__Exercise__
Pull out every line in the records below that contains the word "marker".

:: Data to use

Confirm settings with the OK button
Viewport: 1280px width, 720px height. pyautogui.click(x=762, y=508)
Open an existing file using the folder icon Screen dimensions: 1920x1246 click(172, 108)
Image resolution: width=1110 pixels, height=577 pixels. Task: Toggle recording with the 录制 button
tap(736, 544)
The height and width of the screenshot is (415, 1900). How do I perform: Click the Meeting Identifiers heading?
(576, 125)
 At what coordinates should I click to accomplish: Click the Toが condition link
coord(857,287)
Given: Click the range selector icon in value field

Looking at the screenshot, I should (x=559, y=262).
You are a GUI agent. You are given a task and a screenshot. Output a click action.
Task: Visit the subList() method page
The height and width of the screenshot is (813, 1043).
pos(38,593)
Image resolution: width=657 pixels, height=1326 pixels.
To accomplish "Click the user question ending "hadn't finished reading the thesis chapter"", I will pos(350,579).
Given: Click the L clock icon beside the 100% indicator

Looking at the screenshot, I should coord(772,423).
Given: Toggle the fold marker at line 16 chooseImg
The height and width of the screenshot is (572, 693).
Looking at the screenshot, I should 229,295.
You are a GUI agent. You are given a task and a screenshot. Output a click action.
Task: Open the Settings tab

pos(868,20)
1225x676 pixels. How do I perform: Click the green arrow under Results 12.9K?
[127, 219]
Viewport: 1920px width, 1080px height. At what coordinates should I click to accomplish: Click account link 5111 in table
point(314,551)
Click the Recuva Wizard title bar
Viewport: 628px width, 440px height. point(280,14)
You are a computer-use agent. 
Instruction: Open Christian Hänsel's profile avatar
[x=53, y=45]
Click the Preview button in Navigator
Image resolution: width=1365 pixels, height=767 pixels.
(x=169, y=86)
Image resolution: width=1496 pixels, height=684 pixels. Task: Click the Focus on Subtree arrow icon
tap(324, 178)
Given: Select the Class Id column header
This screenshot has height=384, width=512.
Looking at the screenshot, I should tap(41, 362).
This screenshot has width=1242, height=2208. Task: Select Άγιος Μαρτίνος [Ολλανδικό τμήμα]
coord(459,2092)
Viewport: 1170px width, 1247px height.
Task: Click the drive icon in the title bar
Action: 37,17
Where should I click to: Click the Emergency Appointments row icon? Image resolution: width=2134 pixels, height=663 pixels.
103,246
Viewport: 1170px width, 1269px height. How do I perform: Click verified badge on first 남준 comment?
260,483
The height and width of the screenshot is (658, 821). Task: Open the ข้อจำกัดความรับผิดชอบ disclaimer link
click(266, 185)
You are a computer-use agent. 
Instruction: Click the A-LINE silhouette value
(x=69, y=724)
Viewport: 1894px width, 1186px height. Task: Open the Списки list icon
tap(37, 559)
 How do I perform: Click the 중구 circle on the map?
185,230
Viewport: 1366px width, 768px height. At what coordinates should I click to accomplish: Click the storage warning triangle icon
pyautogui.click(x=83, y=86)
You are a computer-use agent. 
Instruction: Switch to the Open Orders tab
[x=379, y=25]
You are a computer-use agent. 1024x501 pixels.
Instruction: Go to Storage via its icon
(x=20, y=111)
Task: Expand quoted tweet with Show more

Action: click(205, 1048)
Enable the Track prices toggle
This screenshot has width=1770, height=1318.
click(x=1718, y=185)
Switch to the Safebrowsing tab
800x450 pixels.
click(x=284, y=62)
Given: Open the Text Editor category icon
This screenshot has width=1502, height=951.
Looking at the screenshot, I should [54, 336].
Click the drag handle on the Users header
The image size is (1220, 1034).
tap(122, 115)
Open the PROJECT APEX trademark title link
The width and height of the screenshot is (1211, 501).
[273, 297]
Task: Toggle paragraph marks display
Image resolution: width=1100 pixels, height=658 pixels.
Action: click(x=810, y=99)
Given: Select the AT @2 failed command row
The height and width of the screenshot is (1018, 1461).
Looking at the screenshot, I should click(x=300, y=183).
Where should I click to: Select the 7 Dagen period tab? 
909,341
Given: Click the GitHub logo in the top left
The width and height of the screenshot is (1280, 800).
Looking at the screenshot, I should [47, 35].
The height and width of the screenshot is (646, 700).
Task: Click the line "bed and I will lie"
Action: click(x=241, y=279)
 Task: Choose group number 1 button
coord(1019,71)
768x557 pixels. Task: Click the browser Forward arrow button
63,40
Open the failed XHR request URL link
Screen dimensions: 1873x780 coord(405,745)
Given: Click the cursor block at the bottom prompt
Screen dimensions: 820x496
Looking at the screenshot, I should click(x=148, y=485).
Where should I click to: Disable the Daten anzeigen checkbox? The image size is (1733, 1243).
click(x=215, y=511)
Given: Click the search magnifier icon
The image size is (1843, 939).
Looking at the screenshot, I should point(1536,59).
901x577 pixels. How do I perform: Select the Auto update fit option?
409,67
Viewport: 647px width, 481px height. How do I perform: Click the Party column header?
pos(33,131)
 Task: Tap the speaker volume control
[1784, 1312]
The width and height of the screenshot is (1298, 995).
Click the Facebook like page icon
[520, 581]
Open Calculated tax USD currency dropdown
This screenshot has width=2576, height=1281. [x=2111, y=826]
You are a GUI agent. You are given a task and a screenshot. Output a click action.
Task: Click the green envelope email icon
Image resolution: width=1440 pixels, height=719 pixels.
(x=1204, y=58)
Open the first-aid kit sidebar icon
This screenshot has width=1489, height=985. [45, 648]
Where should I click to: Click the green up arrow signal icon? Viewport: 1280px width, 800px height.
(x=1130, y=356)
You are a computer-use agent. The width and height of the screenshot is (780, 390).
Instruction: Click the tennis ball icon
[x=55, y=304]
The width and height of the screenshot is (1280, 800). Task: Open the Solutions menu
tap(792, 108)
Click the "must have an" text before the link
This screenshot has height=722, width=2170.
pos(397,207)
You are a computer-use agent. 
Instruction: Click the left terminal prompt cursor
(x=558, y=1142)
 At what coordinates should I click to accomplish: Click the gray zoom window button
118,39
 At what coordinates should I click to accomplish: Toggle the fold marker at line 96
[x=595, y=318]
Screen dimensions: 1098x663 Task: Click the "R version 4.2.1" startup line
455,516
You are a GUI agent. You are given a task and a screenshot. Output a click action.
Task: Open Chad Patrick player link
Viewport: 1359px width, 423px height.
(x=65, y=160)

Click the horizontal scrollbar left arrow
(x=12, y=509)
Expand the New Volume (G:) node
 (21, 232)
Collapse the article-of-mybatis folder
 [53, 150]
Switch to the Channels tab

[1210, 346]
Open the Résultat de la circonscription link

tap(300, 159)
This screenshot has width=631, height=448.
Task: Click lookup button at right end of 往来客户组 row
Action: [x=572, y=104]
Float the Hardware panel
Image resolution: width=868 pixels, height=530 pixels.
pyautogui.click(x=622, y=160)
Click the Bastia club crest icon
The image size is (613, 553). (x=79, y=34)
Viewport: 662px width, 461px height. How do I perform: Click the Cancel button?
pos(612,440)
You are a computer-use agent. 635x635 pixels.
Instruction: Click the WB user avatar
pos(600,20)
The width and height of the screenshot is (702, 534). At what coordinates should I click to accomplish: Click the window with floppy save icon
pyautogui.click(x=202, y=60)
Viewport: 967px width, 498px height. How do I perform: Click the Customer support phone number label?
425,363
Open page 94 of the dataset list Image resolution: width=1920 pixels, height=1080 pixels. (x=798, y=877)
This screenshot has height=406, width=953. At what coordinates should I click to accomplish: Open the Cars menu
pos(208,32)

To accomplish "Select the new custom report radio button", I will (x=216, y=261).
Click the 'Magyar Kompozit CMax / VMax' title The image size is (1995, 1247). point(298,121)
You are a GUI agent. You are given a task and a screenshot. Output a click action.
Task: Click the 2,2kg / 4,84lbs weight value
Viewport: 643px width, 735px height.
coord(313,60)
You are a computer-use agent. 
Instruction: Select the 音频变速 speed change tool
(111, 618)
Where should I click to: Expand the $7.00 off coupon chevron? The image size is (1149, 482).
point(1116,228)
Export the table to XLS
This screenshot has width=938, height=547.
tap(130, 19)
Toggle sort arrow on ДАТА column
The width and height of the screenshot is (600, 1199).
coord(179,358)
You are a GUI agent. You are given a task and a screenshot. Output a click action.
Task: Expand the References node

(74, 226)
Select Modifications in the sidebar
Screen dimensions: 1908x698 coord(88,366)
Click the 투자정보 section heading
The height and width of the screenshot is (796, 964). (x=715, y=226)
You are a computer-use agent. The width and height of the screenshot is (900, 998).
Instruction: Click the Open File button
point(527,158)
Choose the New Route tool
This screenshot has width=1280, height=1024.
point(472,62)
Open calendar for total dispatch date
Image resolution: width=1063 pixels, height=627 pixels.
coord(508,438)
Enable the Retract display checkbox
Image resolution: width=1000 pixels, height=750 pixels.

::::

__Output for this task__
Given: Toggle the fold marker at line 16 chooseImg
 At what coordinates should I click to accomplish: Toggle the fold marker at line 96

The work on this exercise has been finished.